Synthesis experiments show whether the proposed method can generate more meaningful data points. For the 5-way 5-shot task, based on t-SNE (t-distributed Stochastic Neighbor Embedding), the samples of the support set, the samples generated by the proposed method and the samples of the query set are drawn on a 2D view, as shown in the Fig. 6, in which different colors represent different categories; forks represent the samples of the support set; circles represent the synthetic samples; light colored pentagons represent the samples of the query set.

As can be seen from the Fig. 6, the visualization of the synthesized samples reveals the following points:

1. The synthesized samples are not concentrated in the center of the support set samples and have a certain tendency, and some synthesized sample points rush out of the convex region composed of the support set samples. This shows that non-trivial samples are generated.
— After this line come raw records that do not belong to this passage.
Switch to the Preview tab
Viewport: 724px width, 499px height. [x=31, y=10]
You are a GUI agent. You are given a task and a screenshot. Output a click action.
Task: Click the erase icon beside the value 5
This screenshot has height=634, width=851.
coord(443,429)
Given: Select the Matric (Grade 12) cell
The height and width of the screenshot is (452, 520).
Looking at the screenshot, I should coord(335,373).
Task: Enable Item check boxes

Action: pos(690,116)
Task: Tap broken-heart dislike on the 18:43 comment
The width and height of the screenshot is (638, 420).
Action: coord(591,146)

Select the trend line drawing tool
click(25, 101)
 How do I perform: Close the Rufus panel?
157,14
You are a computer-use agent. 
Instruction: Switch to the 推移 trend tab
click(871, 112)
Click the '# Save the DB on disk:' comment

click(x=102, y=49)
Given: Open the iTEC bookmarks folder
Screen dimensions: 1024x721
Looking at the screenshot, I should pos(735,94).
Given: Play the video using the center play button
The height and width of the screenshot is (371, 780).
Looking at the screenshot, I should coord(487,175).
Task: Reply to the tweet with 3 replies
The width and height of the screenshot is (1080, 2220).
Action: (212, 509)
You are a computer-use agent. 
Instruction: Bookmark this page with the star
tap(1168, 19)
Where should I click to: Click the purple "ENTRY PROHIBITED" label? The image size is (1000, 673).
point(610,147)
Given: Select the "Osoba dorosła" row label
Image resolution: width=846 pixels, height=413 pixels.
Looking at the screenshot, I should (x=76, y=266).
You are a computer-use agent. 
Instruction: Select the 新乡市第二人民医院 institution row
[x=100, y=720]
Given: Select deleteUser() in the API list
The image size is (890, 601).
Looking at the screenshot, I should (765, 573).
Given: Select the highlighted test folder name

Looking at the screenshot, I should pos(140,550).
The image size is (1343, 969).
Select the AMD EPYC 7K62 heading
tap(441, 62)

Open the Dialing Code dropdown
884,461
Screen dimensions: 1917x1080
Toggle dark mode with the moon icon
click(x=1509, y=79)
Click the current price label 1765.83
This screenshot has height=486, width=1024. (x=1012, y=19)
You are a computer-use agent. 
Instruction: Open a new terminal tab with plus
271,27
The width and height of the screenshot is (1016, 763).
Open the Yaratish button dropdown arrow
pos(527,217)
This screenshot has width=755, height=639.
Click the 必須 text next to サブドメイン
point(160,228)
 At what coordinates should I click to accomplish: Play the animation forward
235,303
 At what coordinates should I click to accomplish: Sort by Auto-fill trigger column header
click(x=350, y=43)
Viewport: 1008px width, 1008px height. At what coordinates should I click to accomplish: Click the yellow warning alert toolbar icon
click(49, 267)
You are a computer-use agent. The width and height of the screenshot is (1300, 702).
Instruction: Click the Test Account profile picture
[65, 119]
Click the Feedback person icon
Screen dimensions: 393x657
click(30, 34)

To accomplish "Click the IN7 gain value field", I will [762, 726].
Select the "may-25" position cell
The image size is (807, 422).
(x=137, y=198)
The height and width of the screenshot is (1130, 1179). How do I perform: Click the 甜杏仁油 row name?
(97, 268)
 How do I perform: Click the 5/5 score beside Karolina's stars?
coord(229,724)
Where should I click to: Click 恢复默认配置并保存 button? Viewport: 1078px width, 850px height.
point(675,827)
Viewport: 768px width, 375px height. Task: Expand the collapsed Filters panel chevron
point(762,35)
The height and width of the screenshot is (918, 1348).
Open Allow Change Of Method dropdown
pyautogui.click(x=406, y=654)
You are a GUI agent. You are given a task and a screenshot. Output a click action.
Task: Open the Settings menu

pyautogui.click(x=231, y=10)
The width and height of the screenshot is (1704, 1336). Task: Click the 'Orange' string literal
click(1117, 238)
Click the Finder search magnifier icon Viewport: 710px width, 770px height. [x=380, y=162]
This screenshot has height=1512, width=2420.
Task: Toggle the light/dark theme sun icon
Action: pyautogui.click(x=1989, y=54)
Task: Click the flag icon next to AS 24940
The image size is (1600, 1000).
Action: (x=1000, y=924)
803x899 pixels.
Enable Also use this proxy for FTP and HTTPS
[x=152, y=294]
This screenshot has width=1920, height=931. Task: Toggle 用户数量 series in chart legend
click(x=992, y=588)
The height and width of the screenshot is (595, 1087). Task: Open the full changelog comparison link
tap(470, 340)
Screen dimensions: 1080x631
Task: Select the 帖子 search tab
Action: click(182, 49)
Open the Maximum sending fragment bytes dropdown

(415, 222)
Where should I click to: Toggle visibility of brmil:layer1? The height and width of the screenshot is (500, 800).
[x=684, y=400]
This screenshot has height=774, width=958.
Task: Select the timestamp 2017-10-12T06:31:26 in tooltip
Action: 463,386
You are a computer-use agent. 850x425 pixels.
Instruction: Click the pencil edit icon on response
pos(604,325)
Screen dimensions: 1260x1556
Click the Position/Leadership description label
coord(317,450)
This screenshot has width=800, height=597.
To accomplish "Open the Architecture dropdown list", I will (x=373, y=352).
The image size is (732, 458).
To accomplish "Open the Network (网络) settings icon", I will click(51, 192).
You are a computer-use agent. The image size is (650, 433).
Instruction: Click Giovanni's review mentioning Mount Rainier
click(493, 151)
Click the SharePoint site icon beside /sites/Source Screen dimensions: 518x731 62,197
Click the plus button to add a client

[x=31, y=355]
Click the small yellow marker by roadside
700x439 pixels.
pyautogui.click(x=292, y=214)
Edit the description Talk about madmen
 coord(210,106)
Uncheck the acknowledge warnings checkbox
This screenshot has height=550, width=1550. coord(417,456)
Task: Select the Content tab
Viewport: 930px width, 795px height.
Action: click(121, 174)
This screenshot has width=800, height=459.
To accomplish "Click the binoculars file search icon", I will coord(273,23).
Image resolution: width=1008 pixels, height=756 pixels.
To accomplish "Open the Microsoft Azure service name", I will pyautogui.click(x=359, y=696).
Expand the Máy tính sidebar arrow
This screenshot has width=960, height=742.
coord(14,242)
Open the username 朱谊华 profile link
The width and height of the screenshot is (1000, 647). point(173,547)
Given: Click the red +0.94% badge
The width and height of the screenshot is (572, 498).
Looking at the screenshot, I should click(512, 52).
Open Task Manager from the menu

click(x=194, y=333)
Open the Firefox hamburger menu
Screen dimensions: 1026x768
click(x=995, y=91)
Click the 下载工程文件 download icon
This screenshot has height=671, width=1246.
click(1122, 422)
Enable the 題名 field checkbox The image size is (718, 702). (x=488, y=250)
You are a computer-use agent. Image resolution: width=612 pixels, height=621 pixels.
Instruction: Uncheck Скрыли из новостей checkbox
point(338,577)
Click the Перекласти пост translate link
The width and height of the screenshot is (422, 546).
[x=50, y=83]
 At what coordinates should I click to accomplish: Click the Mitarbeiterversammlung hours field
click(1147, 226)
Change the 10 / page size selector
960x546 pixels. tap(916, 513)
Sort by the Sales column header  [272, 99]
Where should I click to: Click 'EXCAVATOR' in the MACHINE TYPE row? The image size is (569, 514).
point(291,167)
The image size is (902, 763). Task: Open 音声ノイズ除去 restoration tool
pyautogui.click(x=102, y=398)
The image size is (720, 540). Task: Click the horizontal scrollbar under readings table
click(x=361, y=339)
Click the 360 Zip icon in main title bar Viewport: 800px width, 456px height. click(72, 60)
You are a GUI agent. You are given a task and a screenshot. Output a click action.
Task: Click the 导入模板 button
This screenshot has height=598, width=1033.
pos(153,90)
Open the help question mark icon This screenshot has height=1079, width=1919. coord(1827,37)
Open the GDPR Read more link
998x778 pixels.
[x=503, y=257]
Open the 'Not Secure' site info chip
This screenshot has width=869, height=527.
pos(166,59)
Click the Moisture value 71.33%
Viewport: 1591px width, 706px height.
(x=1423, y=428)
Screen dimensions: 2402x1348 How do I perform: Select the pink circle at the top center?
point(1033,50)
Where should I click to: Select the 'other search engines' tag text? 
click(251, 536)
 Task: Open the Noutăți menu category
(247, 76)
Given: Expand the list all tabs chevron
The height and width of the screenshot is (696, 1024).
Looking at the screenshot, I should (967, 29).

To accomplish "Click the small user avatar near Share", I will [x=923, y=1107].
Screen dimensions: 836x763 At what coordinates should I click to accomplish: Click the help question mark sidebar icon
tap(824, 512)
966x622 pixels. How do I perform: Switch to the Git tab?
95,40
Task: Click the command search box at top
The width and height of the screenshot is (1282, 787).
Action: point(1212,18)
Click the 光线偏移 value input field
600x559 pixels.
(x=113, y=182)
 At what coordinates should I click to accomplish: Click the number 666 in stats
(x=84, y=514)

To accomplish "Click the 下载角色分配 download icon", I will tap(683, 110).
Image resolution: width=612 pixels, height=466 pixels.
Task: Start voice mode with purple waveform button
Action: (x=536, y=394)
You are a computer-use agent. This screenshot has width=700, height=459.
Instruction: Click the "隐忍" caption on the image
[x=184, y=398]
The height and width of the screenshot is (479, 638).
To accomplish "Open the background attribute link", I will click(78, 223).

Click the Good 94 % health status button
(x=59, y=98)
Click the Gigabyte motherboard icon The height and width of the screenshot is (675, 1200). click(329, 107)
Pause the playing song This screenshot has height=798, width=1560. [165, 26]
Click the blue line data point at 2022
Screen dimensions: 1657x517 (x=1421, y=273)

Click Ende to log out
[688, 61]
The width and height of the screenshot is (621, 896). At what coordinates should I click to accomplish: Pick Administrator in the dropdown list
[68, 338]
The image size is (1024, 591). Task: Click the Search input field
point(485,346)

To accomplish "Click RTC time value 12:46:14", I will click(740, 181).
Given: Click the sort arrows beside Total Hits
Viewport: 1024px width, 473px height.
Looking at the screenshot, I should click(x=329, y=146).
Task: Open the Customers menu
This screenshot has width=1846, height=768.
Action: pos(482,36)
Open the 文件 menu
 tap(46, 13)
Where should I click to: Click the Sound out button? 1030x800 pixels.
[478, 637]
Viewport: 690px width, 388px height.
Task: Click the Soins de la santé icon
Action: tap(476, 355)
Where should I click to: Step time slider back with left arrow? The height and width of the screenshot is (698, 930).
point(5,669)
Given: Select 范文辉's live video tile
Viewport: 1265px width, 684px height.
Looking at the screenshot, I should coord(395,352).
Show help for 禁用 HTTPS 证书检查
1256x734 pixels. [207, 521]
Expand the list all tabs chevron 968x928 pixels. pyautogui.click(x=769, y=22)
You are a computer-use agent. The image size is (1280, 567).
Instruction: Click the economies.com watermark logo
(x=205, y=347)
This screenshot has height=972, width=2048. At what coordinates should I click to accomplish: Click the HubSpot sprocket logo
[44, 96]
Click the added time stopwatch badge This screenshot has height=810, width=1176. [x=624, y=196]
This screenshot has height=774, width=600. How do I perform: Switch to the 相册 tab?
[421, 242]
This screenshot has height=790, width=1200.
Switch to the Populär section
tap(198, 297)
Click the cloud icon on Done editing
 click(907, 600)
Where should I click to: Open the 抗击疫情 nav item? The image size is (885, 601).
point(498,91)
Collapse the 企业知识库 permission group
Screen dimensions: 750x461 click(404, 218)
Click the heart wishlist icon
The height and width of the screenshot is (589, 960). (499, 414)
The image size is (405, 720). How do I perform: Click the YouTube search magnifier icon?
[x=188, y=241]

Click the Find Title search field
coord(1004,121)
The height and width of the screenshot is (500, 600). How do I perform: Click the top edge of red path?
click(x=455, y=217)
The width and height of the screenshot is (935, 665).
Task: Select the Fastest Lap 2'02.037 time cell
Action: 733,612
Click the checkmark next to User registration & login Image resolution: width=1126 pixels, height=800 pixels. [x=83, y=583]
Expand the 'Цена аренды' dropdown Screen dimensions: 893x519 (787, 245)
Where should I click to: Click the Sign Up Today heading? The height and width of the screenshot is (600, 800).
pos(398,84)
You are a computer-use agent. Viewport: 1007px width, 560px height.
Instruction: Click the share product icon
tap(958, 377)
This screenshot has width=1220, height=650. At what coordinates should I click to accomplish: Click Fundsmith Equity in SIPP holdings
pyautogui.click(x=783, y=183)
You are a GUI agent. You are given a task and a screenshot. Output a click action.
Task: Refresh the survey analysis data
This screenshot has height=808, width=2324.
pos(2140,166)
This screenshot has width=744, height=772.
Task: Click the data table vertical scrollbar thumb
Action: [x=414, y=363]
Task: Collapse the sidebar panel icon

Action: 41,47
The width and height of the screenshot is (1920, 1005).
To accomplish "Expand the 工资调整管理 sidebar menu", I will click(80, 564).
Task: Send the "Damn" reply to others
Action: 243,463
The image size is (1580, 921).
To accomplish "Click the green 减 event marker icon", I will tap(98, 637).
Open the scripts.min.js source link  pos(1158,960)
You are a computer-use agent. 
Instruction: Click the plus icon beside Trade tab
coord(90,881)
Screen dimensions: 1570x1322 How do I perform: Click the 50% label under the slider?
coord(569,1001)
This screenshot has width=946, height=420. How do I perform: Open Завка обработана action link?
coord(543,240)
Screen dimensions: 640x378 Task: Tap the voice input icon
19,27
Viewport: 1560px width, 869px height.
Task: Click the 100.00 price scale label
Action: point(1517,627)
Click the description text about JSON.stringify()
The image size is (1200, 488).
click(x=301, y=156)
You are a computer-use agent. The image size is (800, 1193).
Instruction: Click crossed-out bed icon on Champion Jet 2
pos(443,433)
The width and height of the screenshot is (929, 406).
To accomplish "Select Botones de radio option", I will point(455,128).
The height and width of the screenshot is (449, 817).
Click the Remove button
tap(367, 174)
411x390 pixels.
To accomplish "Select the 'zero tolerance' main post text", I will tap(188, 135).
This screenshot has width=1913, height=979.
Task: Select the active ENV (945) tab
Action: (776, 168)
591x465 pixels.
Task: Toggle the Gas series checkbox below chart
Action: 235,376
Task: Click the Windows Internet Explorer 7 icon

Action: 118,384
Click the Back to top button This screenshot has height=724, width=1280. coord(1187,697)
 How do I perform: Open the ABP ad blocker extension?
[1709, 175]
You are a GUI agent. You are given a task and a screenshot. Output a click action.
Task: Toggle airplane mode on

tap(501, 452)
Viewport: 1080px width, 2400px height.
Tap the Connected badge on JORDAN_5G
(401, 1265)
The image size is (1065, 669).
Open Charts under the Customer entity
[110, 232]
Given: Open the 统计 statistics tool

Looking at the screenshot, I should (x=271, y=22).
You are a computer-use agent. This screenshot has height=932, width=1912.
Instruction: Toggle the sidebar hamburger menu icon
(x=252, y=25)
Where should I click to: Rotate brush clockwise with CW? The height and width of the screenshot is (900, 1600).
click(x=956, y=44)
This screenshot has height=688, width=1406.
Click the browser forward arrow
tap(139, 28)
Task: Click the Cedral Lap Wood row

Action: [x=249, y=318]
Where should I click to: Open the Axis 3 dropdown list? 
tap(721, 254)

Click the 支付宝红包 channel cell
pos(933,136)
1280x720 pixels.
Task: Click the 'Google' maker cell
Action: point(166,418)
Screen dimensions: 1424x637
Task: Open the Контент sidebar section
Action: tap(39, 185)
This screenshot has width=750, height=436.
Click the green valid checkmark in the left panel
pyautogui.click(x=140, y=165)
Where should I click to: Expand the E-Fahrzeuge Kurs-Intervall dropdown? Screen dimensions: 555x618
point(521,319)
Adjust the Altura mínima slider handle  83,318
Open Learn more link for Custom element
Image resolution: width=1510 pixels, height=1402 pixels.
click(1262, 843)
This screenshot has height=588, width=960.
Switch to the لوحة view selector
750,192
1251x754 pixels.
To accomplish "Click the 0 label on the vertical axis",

In addition, the results of the synthesis experiment are consistent with the expected results speculated in Fig. 4c.

2. More importantly, the green and purple synthesized samples which rush out of the convex region are close to the samples of the query set (real latent samples) that are invisible to the proposed method, which shows that manifold matching plays a positive role and the proposed dynamic analogical association algorithm can generate meaningful samples.

Considering that the proposed method is the simplest way to use prior knowledge by analogical association, the performance improvement of existing algorithms combined with dynamic analogical association should be paid attention to illustrate the importance of using prior knowledge more flexibly.

Therefore, in this subsection, the ablation studies are conducted to evaluate the performance of the proposed algorithm with quantitative results.

By comparing the accuracy of no sample generation and sample generation based on dynamic analogical association in Table 3, it can be clearly found that the proposed method improves the performance of two common classifiers, which proves the generality and effectiveness of the algorithm.

4.5 Manifold Matching Does Work

In order to verify whether the manifold matching works, the most intuitive method is to see whether the distance between our manifold sampling and the current task is significantly different.

Fig. 7 shows the maximum and minimum distances, indicating that the current task is only similar to some knowledge structures, but is significantly different from other knowledge structures.

As we all know, traditional methods do not treat or use prior knowledge differently, but for a certain task, the part of the knowledge structure of prior knowledge is only needed. Therefore, it is difficult to achieve better results if only considering the use of all prior information without careful analysis.

It can be observed that our method can lead to consistent improvement of few-shot learning tasks on different image classification datasets. More importantly, we explained the importance of analogical association based on prior knowledge. Relevant researchers need to re-examine how to make better use of prior knowledge.

In the future, we believe that there will be other or more advanced methods combined with manifold matching to further improve algorithm performance, such as meta-learning. This work opens up a path for further exploration.

Funding Statement: This work was supported by The National Natural Science Foundation of China (No. 61402537), Sichuan Science and Technology Program (Nos. 2019ZDZX0006, 2020YFQ0056), the West Light Foundation of Chinese Academy of Sciences (201899) and the Talents by Sichuan provincial Party Committee Organization Department, and Science and Technology Service Network Initiative (KFJ-STS-QYZD-2021-21-001).

Conflicts of Interest: The authors declare that they have no conflicts of interest to report regarding the present study.